February 8, 1999 P. 24

February 8, 1999 P. 24

The New Yorker, February 8, 1999 P. 24

Talk story about the movie “Hilary and Jackie”... Three years ago, there was “Shine,” which dismayed some critics and the relatives of its leading character for its portrayal of a pianist driven mad by a tyrannical father and the burdens of genius. Now there is “Hilary and Jackie,” which shows the late English cellist Jacqueline du Pre in a distinctly unflattering light. The British-made movie presents its heroine as a deeply tormented, selfish young woman whose need for love was such that she manipulated her way into the bed of her sister’s husband.
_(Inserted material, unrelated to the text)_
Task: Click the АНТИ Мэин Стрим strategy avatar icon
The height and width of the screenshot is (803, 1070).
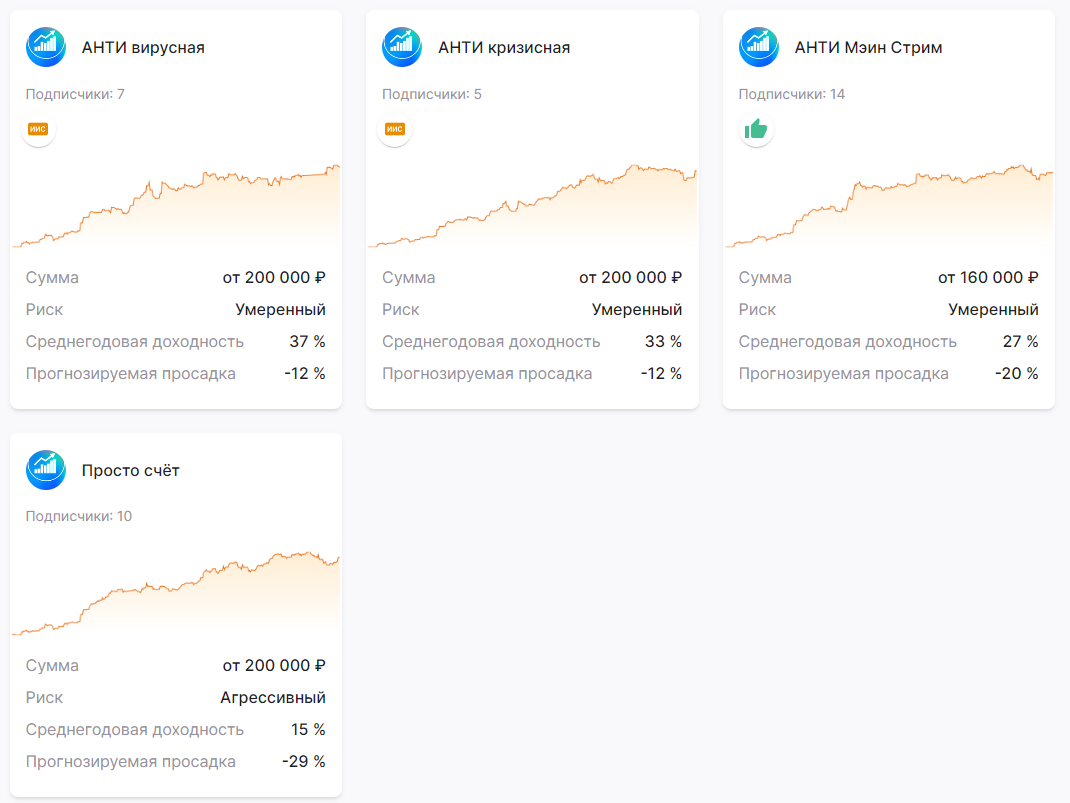Action: tap(758, 47)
In Britain, where du Pre, who died from the effects of multiple sclerosis in 1987, at the age of forty-two, remains perhaps the most beloved postwar musical figure, the film’s opening has brought forth a chorus of complaint.... Her niece, Clare Finzi, claimed that the 1997 memoir on which the film is based—“A Genius in the Family,” by her mother, Hilary, and her uncle Piers—also distorted the truth. “I could barely live with the book,” she said. “But the movie is something else entirely. Now the distortions are out there, diminishing Jackie’s music.” ...A few days before the film’s London premiere, six of Jackie’s most noted musical collaborators—Yehudi Menuhin, Mstislav Rostropovich, Pinchas Zukerman, Itzhak Perlman, Julian Lloyd Webber, and William Pleeth—signed a joint letter to the London Times in which they said that the “selfish, spoilt, and manipulative” Jackie on the screen was not the woman they had known. ...The film’s director, Anand Tucker, has posted a response on the movie’s Web site, saying that his intentions were to “honor the spirit of Jackie.” But the film’s stoutest defender to date has been Jackie’s sister, Clare’s mother. “When you love someone, you love the whole of them,” Hilary du Pre said last week. “Those who are against the film want to look only at the pieces of Jackie’s life that they accept. I don’t think the film has taken any liberties at all. Jackie would have absolutely loved it.”